Washington’s decision to withdraw from Syria would allow the Islamic State to regroup at a critical stage in the conflict, the US’ Kurdish partners said yesterday, after Western allies expressed alarm at the sudden move.
The US-backed Syrian Democratic Forces (SDF) alliance said that US President Donald Trump’s withdrawal of all US troops would also leave Syrians stuck between “the claws of hostile parties” fighting for territory in the seven-year war.
Trump’s announcement on Wednesday upended a central pillar of US policy in the Middle East, and stunned US lawmakers and allies, who challenged the president’s claim of victory.
Photo: AFP
The SDF, supported by about 2,000 US troops, is in the final stages of a campaign to recapture areas seized by Islamic State militants.
However, it faces the threat of a military incursion by Turkey, which considers Kurdish People’s Protection Unit fighters who spearhead the alliance to be a terrorist group, and possible advances by Syrian forces — backed by Russia and Iran — committed to restoring Syrian President Bashar al-Assad’s control over the whole country.
After three years of fighting alongside US forces, the SDF said that the battle against the Islamic State had reached a decisive phase that required more support, not a precipitate US withdrawal.
Western allies, including France and Britain, also described Trump’s assertion of victory as premature.
France would keep its troops in northern Syria for now, because Islamic State militants have not been wiped out and pose a threat to French interests, officials said.

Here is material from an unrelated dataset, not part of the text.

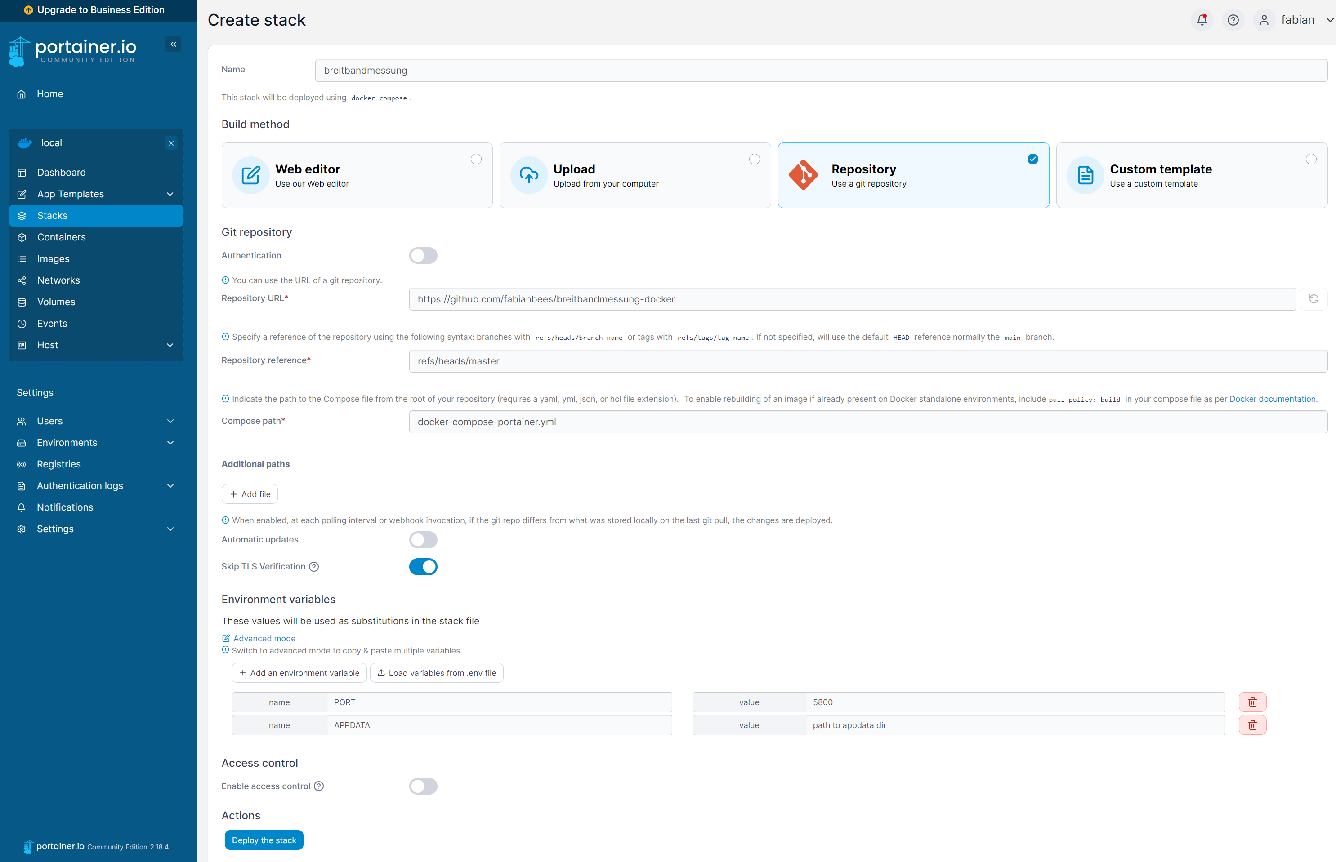Open the Docker documentation link
1336x862 pixels.
pos(1272,399)
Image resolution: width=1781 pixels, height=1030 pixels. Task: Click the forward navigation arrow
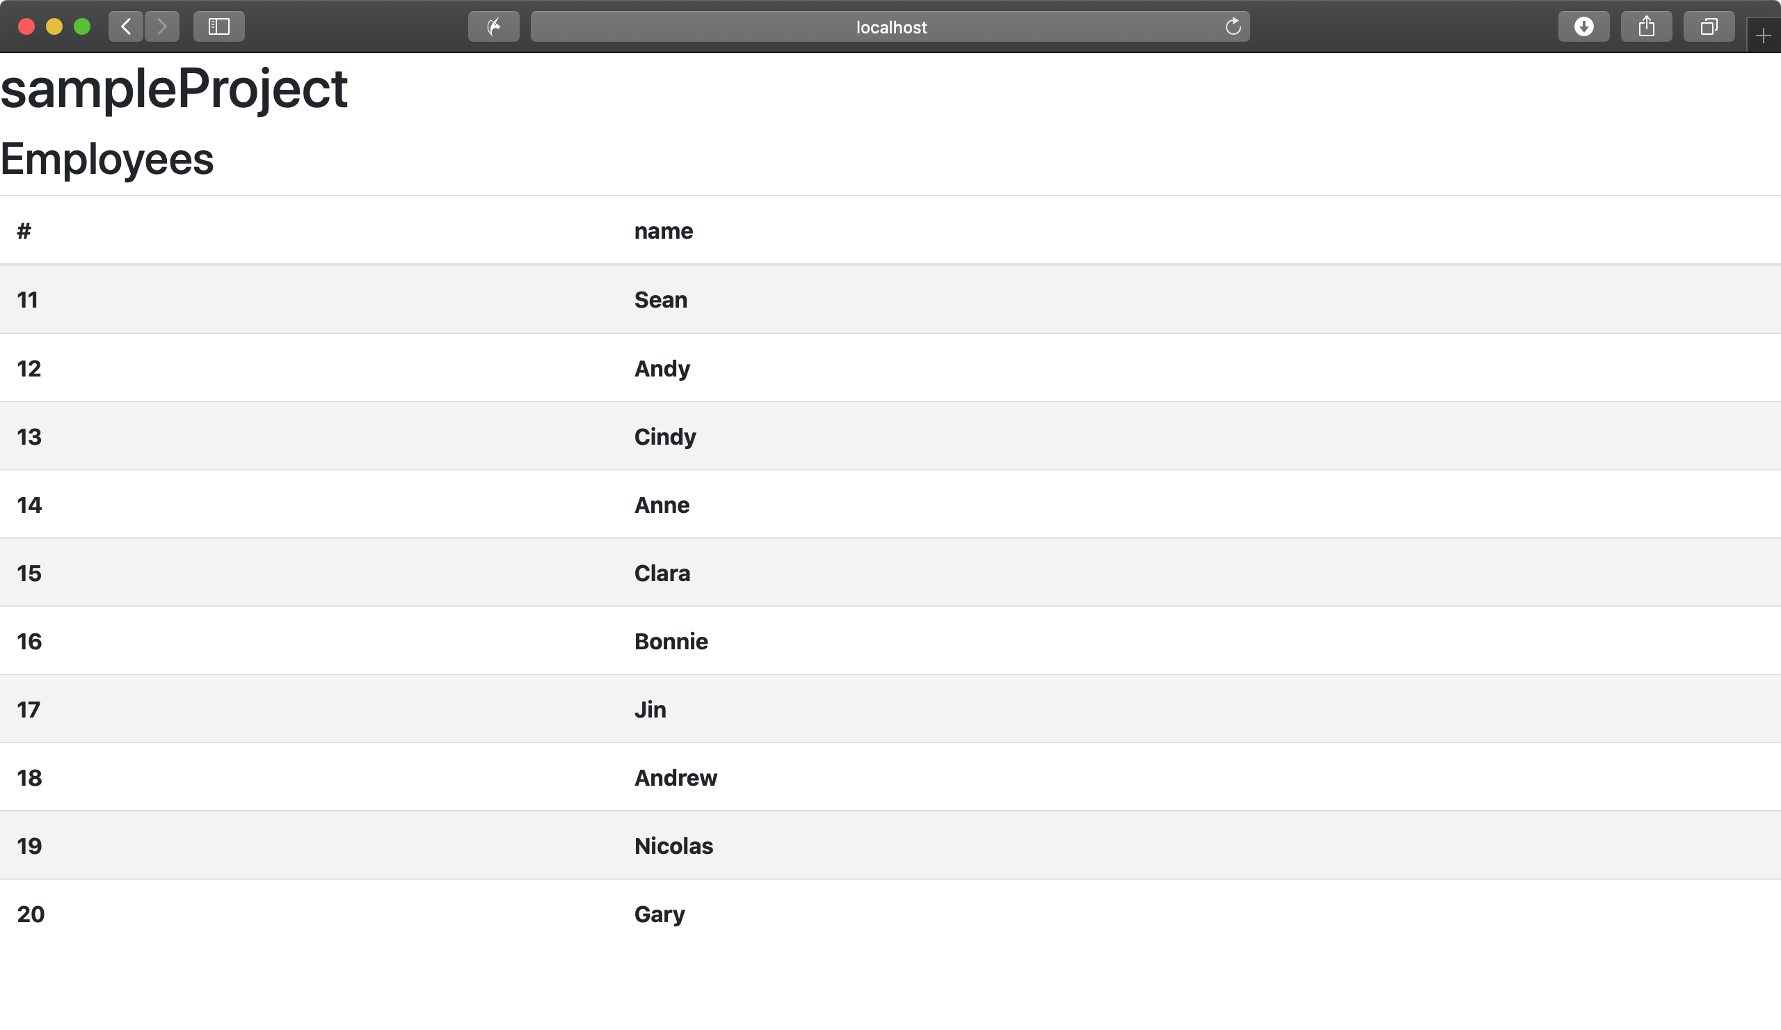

“For now, of course we are staying in Syria, because the fight against the Islamic State is essential,” French Minister for European Affairs Nathalie Loiseau said.
France has about 1,100 troops in Iraq and Syria providing logistics, training and heavy artillery support, as well as fighter jets. In Syria it has dozens of special forces, military advisers and some diplomatic personnel.
British Parliamentary Undersecretary of State for Defence People and Veterans Tobias Ellwood on Wednesday said that he strongly disagreed with Trump.
“[The Islamic State] has morphed into other forms of extremism and the threat is very much alive,” Ellwood said on Twitter.
The Islamic State group declared a caliphate in 2014 after seizing large swathes of Syria and Iraq.
The group established its de facto capital in the Syrian city of Raqqa, using it as a base to plot attacks in Europe.
According to US estimates, the group oversaw about 100,000km2 of territory, with about 8 million people under its control. It had estimated revenue of nearly US$1 billion per year.
A senior US official last week said that the group was down to its last 1 percent of the territory it once held.
It has no remaining territory in Iraq, although militants have resumed insurgent attacks since the group’s defeat there last year.
Russian President Vladimir Putin yesterday said that he largely agreed with Trump that the Islamic State had been defeated in Syria, but added that there was a risk it could regroup.
He also questioned what Trump’s announcement would mean in practical terms, saying that there was no sign yet of a withdrawal of US forces, whose presence in Syria Moscow has called illegitimate.
Israel would continue to act “very aggressively against Iran’s efforts to entrench in Syria,” Israeli Prime Minister Benjamin Netanyahu said.
Turkey has not commented directly on Trump’s decision, although an end to the US-Kurdish partnership would be welcomed in Ankara.
Kurdish militants east of the Euphrates River in Syria “will be buried in their ditches when the time comes,” state-owned Anadolu Agency cited Turkish Minister of National Defense Hulusi Akar as saying.